REQUIREMENT:
Look through the records, and wherever the string "computer" turns up, copy out that line.

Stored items
——

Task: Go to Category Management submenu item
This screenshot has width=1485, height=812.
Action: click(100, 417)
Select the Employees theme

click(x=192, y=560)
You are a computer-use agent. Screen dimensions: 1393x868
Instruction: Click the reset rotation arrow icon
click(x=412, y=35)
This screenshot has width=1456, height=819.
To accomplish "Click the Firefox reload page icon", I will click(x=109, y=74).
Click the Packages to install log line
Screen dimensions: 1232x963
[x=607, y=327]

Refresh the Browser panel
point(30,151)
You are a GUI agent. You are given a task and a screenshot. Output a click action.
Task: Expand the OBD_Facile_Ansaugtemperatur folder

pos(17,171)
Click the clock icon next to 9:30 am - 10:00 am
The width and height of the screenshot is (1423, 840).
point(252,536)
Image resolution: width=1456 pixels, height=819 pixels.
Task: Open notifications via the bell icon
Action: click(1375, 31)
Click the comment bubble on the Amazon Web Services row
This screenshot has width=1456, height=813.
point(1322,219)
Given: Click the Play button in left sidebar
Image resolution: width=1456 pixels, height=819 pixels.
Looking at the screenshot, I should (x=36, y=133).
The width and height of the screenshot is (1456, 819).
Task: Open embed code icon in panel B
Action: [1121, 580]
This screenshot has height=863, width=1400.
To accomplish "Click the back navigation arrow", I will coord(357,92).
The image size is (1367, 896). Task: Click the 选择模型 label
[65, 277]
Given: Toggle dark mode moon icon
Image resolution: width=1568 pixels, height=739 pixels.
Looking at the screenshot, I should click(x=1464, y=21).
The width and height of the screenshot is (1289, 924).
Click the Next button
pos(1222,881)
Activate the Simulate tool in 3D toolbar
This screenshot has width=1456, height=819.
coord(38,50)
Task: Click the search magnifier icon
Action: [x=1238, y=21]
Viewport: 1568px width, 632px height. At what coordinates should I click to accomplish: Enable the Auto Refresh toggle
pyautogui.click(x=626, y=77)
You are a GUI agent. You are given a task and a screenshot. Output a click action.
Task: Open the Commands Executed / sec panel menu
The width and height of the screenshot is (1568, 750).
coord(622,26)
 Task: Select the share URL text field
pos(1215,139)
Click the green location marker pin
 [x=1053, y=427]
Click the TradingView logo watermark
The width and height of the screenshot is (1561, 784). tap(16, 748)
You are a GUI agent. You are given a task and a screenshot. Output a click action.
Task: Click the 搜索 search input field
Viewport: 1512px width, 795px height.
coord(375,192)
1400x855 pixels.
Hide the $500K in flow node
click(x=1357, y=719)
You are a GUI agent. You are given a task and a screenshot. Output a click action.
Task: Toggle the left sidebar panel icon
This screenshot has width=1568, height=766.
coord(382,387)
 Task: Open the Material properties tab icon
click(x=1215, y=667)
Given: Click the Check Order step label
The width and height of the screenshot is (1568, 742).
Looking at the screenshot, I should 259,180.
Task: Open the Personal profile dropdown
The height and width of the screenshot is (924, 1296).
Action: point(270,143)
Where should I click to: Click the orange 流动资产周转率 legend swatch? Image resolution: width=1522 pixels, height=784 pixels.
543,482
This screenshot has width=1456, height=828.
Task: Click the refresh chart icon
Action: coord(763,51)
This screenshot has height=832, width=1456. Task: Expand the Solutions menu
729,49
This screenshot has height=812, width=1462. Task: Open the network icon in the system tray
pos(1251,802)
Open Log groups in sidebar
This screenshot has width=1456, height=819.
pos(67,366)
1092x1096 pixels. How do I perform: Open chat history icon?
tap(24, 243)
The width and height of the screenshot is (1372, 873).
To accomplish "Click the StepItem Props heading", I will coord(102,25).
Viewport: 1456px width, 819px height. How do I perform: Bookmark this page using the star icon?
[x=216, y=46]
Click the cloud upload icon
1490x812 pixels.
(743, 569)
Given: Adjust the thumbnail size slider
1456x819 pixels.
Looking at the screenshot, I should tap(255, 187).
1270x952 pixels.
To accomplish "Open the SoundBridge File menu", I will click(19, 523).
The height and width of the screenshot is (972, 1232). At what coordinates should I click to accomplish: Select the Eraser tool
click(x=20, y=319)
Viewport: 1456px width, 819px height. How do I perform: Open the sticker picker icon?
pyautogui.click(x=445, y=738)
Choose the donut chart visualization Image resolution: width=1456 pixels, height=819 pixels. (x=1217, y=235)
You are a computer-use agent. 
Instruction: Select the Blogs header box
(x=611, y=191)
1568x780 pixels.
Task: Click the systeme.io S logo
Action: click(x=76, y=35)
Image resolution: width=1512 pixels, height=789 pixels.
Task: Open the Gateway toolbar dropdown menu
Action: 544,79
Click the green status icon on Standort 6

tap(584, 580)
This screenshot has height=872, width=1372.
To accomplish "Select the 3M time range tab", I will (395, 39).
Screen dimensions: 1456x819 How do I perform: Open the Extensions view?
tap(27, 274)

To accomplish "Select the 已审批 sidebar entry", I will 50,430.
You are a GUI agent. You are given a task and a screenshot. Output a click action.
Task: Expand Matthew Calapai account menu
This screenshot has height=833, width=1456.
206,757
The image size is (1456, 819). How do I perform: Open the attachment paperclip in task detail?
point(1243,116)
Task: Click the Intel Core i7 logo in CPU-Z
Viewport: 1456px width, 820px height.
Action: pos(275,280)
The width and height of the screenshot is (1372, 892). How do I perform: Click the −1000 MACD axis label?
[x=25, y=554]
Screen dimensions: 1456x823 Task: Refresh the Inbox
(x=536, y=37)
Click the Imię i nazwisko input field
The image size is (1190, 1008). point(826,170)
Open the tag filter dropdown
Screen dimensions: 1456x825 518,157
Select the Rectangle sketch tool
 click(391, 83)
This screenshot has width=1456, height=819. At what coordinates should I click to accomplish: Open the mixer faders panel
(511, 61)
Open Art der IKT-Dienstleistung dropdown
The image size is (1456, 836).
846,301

——

RESULT OF THE EXERCISE:
You are a computer-use agent. Screen dimensions: 1393x868
You are a computer-use agent. 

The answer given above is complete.